Curiously we are using gold
nanoparticles to assist in the process. What
this tells us is that DNA analysis is on the way to been everyday desk top work
and it will done every which way assuring a flood of data and experience among
an army of users.
This will surely resolve huge
numbers of biological questions to our ultimate benefit. DNA work has barely scratched the surface of
the biological world. Now it will be attacked the same way it was attacked two
centuries ago with the advent of the microscope. Even bad data then inspires more eye balls
and a swift improvement on the data.
In the meantime gen genome sequencing
is also getting into its stride as the low hanging fruit is been picked off.
New Patent Improves Speed of DNA Analysis
Researcher uses nanoparticles to make process 1,000 times faster
Wednesday, September 28, 2011
Keith Roper
Donald K. Roper, associate professor of chemical engineering, explained
that the ultimate goal of his research is to develop a credit-card-sized device
to be used in a doctor’s office or at a crime scene to quickly analyze samples
of DNA. “That’s the power of being able to do this on a really tiny scale,” he
said.
To analyze DNA, scientists must often make a tiny sample large enough
to work with. To do this, they use a process called polymerase chain reaction,
or PCR. Roper, who holds the Charles W. Oxford Endowed Professorship in
Emerging Technologies, has invented a way to perform this reaction thousands of
times faster than traditional methods.
Roper’s process, which he developed while working at the University of Utah , uses gold nanoparticles to increase
the efficiency of the chain reaction. During the reaction, strands of DNA are
heated and cooled in cycles. When the samples are heated, the two strands of a
DNA double helix come apart, and when the temperature is lowered, an enzyme
called polymerase zips each strand to other, complementary strands, forming two
new DNA helixes. These copies are then heated and cooled again, doubling each
time until the desired amount of DNA has been produced.
Roper’s method reduces the time involved in these cycles from minutes
to milliseconds, which means that a DNA sample could be analyzed within minutes
rather than hours.
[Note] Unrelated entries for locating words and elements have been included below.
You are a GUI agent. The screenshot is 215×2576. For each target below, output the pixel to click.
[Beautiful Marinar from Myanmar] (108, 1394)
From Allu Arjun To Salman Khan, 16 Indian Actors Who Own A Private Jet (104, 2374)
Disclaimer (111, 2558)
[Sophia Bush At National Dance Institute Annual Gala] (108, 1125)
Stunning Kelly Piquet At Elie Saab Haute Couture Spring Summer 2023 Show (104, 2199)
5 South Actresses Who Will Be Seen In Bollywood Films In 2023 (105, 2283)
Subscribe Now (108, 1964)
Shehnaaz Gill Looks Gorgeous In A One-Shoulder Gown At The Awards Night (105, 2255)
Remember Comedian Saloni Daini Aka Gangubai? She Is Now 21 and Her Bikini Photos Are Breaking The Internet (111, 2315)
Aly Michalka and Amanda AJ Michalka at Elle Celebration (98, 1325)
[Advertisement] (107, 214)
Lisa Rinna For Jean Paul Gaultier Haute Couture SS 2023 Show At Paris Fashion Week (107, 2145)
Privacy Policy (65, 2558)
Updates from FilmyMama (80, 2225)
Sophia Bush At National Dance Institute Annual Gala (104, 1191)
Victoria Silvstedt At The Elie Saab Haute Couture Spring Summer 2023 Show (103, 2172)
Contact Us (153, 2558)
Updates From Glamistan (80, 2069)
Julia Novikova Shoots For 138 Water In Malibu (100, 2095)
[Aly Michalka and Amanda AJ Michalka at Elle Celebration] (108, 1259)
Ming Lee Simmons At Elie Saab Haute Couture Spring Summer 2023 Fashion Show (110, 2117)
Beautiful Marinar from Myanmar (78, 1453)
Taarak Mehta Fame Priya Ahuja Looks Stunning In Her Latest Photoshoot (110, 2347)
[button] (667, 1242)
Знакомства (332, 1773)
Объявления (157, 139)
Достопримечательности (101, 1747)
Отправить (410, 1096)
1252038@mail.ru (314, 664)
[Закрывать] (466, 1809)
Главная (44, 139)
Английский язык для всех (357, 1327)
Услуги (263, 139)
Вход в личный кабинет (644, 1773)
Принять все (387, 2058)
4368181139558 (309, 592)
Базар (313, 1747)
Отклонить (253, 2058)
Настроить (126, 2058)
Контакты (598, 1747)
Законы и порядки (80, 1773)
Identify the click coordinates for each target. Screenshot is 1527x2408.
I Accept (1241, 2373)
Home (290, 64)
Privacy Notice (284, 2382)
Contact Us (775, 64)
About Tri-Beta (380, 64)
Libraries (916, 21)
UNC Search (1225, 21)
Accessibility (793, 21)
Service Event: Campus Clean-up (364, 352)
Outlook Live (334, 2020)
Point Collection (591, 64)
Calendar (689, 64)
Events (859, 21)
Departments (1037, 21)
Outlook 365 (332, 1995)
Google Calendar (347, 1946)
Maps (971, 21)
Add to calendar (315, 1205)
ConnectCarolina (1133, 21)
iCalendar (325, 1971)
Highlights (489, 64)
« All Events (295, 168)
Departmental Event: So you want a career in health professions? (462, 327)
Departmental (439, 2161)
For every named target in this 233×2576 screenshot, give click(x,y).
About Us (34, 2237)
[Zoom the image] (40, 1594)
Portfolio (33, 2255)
By associating the DNA and enzyme with a gold nanoparticle
and then exciting the nanoparticle with a light source or laser beam, Roper
can target temperature changes to the area immediately around the DNA. This
allows researchers to raise or lower the temperature more quickly. In addition,
the process can be used to analyze the DNA during the reaction.
“We can use the laser light and the gold nanoparticles to do both the
amplification and the analysis simultaneously,” explained Roper. “The
electromagnetic field around the nanoparticle is strong enough that it can
sense whether or not the strand that we’re interested in is there. The laser
induces the field and then a detector assays the difference in the field.”
Roper’s research has implications for many scientific fields. “Genomics
underscores everything of interest to biology: gene sequencing, disease
diagnostics, pharmaceutical development and genetic analysis,” he explained.
“DNA is the basis of inheritance for the cell, and the degree of transcription
of the DNA determines how a cell will function.
This is a tool that examines these processes.”